| What the exercise asks |
Starting at the line that holds "Given: Select True to Size reviews tab", reproduce each line exactly up to and including the last line of the records below. Pictures stay out.
---------- Given records
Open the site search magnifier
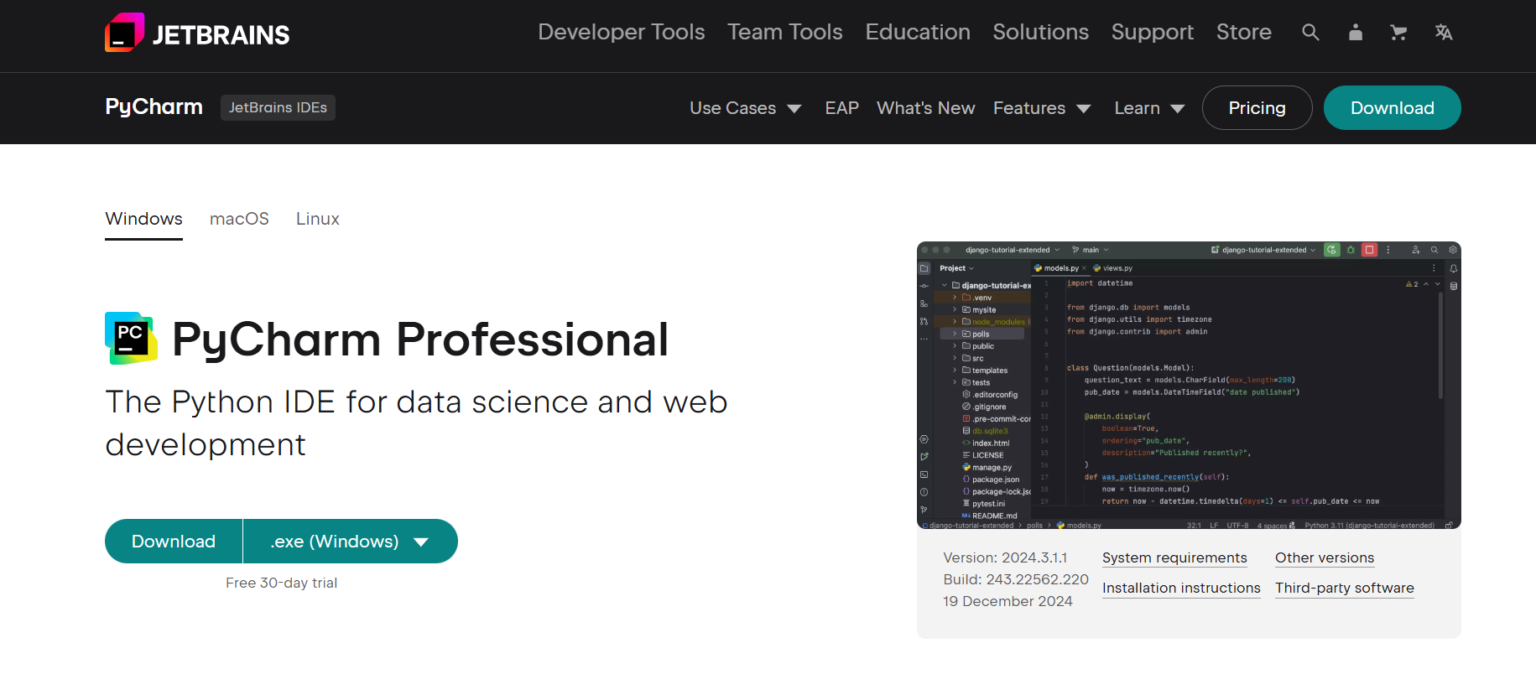Image resolution: width=1536 pixels, height=700 pixels. 1310,31

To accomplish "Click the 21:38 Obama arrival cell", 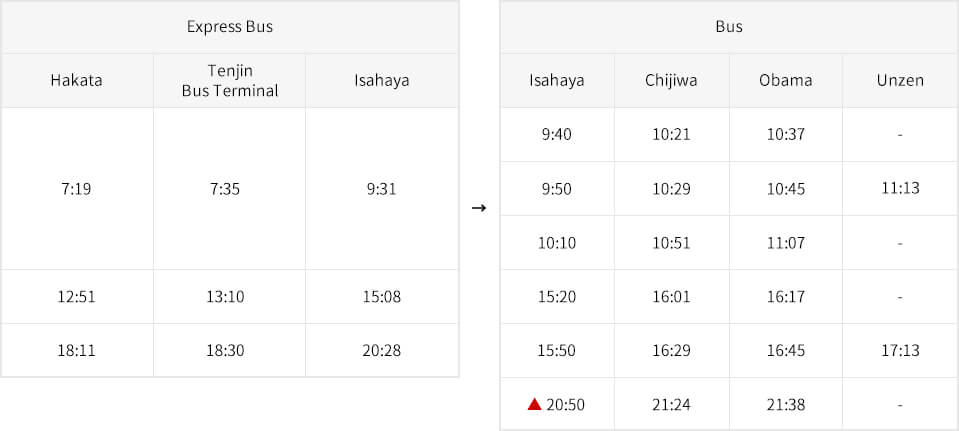I will click(785, 404).
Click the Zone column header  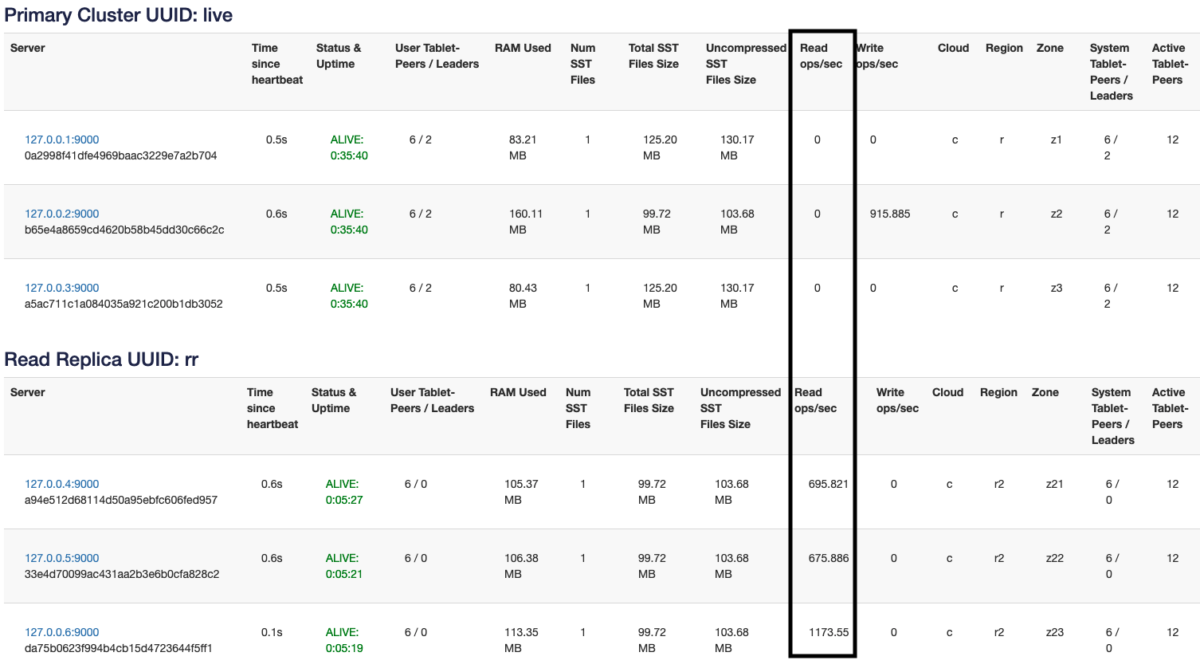click(x=1050, y=47)
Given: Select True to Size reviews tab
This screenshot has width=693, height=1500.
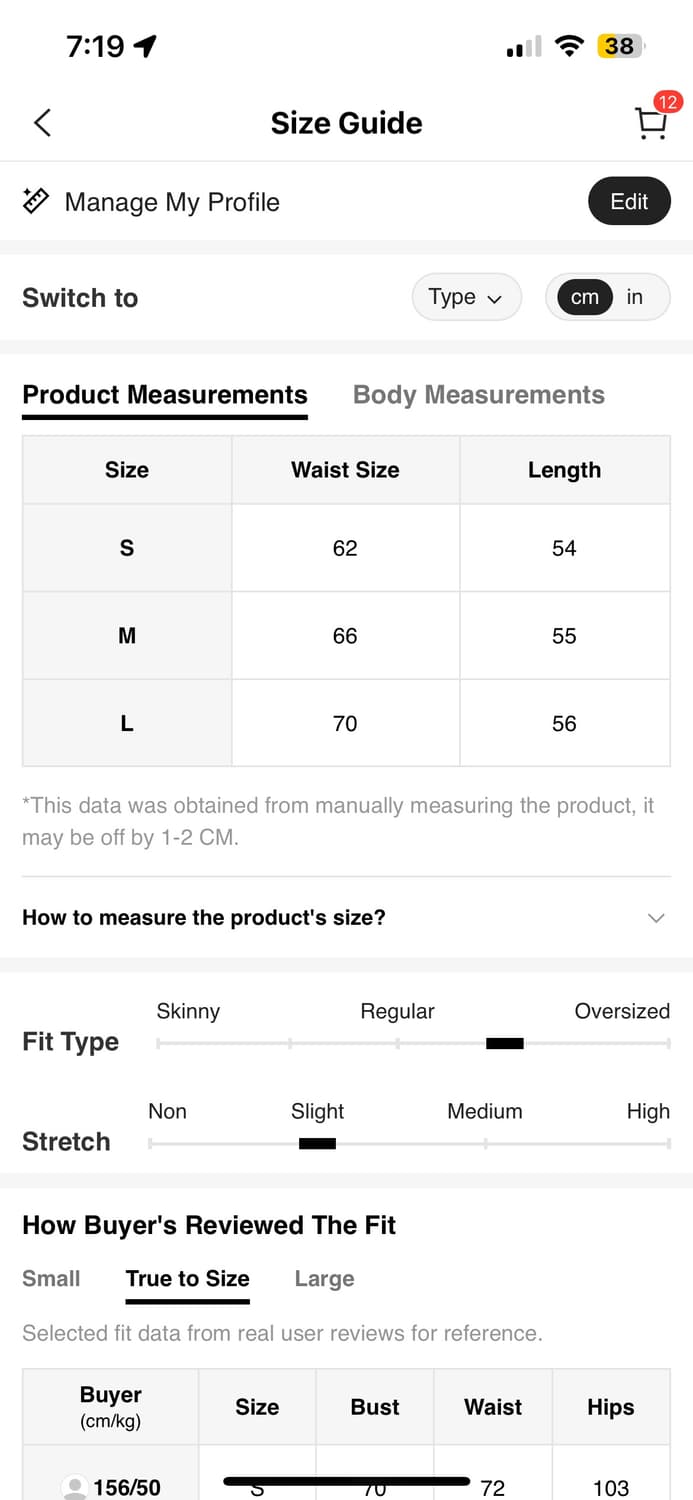Looking at the screenshot, I should pyautogui.click(x=188, y=1279).
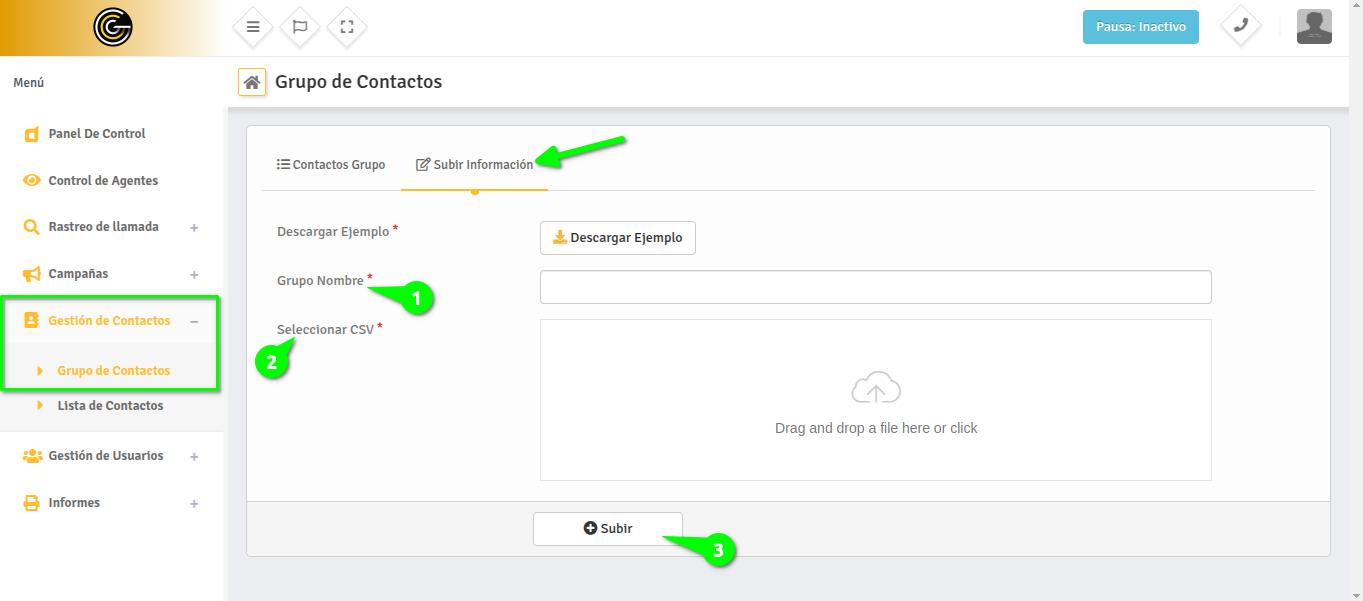The width and height of the screenshot is (1363, 601).
Task: Click the home icon beside page title
Action: (252, 82)
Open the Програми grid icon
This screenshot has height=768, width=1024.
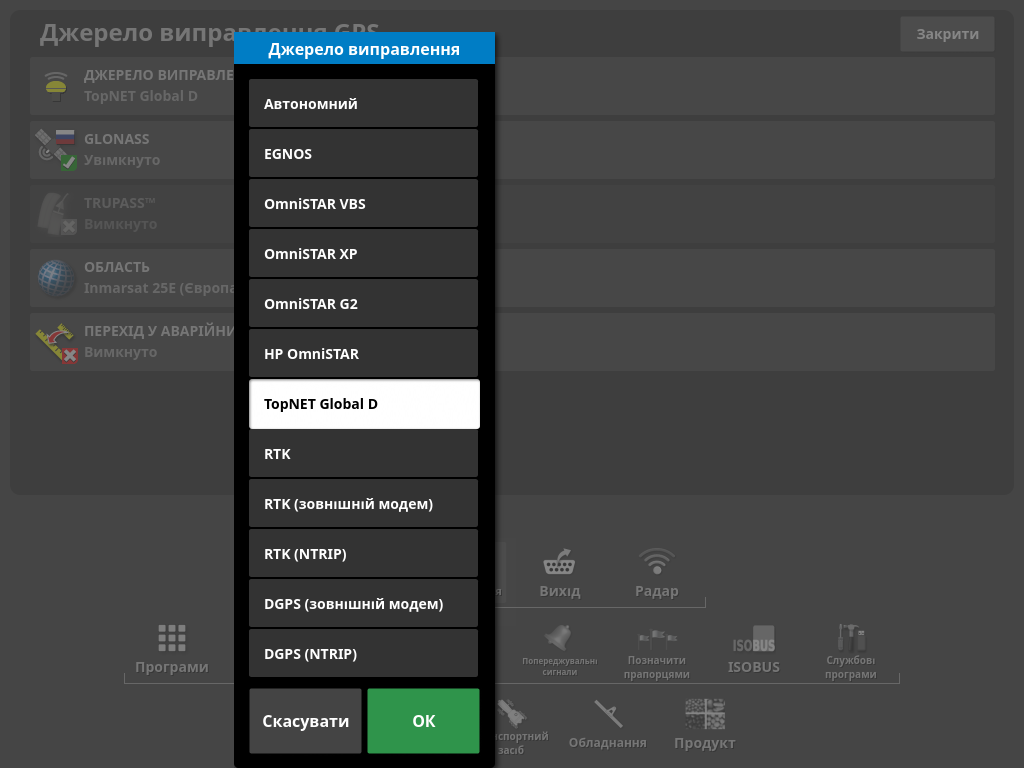click(x=172, y=648)
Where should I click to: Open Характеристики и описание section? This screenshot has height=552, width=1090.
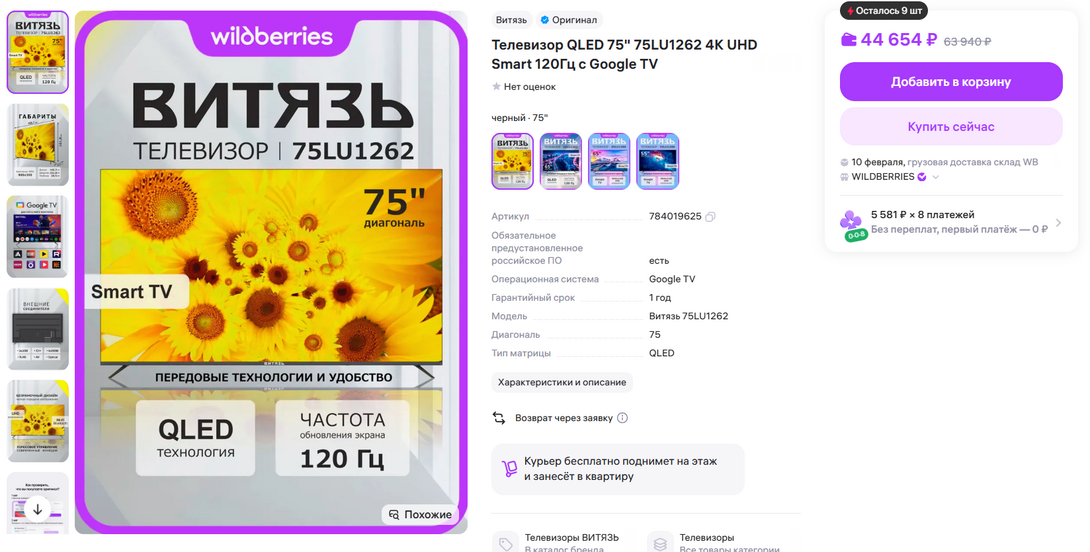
--------------------
| Finished task |
Given: Select True to Size reviews tab
This screenshot has width=693, height=1500.
Looking at the screenshot, I should pyautogui.click(x=188, y=1279).
The width and height of the screenshot is (1363, 601).
Task: Click the home icon beside page title
Action: (252, 82)
Open the Програми grid icon
This screenshot has height=768, width=1024.
click(x=172, y=648)
Where should I click to: Open Характеристики и описание section? This screenshot has height=552, width=1090.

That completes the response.